When reading data from a text file using pyspark
using following code,
spark = SparkSession.builder.master("local[*]").getOrCreate()
df = sqlContext.read.option("sep", "|").option("header", "false").csv('D:\\DATA-2021-12-03.txt')
My data text file looks like,
col1|cpl2|col3|col4
112 |4344|fn1 | home_a| extras| applied | <null>| <empty>
But the output I got was,
col1|cpl2|col3|col4
112 |4344|fn1 | home_a
Is there a way to add those missing columns for the dataframe?
Expecting,
col1|cpl2|col3|col4|col5|col6|col7|col8
112 |4344|fn1 | home_a| extras| applied | <null>| <empty>
CodePudding user response:
You can explicitly specify the schema, instead of infering it.

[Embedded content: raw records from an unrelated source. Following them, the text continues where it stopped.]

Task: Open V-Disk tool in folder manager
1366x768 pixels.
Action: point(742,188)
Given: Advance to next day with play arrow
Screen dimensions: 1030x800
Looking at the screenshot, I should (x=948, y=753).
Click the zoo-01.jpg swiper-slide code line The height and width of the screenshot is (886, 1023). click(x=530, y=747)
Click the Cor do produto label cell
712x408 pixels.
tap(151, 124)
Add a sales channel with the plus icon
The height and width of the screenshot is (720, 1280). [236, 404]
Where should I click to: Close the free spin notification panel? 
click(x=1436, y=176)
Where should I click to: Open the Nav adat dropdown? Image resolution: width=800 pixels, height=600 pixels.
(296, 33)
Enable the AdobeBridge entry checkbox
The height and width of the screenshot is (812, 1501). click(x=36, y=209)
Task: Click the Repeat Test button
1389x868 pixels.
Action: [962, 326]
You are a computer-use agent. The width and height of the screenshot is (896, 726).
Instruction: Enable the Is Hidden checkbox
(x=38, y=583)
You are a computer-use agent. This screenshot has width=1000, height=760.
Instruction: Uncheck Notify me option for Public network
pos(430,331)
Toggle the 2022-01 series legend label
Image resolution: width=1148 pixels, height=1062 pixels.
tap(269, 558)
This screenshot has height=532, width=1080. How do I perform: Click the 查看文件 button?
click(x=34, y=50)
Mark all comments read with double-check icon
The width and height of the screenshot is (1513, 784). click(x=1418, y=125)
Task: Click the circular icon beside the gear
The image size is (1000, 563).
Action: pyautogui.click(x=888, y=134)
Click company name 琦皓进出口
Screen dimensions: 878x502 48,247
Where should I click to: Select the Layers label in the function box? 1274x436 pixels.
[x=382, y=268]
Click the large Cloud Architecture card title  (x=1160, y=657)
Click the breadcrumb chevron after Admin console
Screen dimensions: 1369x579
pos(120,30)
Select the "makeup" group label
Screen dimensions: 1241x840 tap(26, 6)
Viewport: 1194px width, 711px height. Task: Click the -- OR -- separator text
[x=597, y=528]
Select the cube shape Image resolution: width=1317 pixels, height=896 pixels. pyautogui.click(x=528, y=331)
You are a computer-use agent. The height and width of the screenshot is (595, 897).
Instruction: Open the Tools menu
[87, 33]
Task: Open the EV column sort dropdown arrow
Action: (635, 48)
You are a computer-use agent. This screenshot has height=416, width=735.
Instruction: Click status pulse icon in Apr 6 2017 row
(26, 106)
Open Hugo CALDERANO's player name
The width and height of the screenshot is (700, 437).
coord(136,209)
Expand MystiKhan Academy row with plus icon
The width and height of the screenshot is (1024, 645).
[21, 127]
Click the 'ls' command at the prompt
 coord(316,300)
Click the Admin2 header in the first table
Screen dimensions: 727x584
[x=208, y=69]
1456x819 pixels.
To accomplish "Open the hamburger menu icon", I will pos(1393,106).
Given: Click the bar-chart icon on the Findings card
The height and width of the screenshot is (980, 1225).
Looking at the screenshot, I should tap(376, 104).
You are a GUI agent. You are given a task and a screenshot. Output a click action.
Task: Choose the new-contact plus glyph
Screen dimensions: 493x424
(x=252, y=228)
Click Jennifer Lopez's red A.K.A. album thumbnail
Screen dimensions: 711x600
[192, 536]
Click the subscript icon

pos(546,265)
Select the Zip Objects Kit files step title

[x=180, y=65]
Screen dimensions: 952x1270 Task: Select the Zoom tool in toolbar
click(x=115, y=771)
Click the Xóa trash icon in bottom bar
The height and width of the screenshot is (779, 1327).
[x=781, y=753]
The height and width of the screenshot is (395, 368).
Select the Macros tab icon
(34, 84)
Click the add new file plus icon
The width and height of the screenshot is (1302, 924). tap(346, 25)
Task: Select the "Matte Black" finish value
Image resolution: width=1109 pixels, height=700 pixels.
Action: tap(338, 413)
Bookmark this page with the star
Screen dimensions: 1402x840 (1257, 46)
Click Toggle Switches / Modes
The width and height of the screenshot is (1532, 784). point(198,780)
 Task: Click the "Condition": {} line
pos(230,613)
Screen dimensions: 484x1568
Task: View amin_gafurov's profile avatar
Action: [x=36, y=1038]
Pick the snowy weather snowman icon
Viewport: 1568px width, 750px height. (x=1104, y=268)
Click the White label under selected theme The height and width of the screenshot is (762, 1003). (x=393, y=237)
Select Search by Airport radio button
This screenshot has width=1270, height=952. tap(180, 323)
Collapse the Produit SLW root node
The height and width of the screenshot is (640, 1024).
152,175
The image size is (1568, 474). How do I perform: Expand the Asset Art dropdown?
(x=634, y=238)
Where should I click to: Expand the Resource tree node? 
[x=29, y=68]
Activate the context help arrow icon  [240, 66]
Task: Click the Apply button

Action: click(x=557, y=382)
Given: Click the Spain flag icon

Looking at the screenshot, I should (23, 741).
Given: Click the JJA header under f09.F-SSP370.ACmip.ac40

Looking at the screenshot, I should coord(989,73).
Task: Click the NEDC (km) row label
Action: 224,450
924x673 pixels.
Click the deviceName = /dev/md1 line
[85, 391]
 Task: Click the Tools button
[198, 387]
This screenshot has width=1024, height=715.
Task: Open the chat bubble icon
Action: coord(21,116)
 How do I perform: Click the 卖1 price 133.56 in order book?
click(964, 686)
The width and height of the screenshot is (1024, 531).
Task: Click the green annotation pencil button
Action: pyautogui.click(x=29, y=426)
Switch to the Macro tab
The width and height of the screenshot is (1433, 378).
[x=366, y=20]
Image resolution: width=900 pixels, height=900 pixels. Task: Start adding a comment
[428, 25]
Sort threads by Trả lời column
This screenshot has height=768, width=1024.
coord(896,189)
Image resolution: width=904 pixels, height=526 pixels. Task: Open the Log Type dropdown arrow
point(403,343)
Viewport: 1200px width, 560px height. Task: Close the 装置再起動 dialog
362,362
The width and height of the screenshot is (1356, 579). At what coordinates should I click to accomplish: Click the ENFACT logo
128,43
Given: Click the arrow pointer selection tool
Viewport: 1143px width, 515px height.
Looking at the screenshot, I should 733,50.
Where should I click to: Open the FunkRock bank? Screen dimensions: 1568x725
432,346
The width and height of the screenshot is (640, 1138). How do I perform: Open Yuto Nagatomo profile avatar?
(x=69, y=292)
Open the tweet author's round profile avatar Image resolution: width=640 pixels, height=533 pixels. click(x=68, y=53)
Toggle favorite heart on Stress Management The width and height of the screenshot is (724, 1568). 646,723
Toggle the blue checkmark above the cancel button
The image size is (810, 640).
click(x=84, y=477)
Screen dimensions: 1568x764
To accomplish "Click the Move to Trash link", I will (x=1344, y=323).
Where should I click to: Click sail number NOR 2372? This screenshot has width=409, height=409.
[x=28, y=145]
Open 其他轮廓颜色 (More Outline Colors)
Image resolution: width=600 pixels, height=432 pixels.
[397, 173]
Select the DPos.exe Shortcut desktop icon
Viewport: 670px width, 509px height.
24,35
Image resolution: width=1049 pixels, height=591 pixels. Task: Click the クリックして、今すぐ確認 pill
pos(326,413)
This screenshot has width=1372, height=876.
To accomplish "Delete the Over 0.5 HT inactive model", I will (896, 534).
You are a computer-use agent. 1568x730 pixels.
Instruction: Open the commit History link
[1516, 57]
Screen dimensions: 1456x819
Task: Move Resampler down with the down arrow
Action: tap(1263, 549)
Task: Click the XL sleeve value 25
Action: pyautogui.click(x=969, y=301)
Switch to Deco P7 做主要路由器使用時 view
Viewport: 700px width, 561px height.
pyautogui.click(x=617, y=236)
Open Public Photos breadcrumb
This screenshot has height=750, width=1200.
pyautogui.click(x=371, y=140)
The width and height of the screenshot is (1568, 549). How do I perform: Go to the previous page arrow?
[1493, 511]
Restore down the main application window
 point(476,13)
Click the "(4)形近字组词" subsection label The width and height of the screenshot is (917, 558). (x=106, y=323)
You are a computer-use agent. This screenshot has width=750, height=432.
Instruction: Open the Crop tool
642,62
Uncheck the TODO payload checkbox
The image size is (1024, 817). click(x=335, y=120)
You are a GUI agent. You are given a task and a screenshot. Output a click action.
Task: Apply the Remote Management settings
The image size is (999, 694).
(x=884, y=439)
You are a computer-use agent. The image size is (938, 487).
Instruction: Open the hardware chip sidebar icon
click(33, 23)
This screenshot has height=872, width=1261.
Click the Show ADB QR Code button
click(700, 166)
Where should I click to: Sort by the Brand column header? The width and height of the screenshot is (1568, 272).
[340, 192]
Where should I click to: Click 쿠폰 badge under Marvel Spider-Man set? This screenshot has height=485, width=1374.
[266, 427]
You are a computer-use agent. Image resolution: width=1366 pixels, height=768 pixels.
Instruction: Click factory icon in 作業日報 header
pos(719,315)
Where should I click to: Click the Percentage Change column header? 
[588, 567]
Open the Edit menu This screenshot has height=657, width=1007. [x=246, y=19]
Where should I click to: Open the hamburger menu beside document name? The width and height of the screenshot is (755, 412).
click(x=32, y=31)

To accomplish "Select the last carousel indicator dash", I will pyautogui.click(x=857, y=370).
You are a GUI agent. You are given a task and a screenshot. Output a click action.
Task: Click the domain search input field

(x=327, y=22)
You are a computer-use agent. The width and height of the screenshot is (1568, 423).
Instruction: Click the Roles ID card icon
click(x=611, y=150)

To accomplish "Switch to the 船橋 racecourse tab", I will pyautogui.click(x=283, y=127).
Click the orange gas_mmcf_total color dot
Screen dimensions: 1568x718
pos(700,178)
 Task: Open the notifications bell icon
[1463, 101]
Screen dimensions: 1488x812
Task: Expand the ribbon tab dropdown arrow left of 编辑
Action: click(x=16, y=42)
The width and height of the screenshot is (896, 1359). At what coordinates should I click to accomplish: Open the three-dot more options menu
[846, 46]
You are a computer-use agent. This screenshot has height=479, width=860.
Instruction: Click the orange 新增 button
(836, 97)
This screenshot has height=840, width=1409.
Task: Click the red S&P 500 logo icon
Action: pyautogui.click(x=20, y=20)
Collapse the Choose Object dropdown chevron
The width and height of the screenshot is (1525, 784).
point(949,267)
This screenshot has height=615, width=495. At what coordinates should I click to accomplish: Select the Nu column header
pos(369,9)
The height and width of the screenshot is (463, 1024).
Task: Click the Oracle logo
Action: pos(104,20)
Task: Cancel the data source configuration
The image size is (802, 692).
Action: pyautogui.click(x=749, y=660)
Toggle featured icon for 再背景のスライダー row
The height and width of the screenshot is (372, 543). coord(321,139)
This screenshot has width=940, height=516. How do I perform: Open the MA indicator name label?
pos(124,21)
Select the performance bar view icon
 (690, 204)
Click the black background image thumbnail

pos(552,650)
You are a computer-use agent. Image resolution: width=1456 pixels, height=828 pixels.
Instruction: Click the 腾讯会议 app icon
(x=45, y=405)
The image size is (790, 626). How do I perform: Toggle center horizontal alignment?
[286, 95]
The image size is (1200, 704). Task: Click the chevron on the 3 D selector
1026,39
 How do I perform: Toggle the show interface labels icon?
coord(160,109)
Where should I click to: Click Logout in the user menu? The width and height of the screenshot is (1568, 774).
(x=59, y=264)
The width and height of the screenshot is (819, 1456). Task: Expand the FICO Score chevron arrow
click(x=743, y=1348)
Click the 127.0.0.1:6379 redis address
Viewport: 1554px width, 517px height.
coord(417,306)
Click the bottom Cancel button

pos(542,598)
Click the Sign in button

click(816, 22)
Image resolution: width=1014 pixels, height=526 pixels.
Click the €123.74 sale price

from pyspark.sql.types import StructType,StructField, StringType, IntegerType
schema = StructType() \
.add("col1",StringType(),True) \
.add("col2",StringType(),True) \
.add("col3",StringType(),True) \
.add("col4",StringType(),True) \
.add("col5",StringType(),True) \
.add("col6",StringType(),True) \
.add("col7",StringType(),True) \
.add("col8",StringType(),True)
df = spark.read.option("sep", "|").option("header", "true").schema(schema).csv('70475571_data.txt')
Output
---- ---- ---- ------- ------- --------- ------- --------
|col1|col2|col3| col4| col5| col6| col7| col8|
---- ---- ---- ------- ------- --------- ------- --------
|112 |4344|fn1 | home_a| extras| applied | <null>| <empty>|
---- ---- ---- ------- ------- --------- ------- --------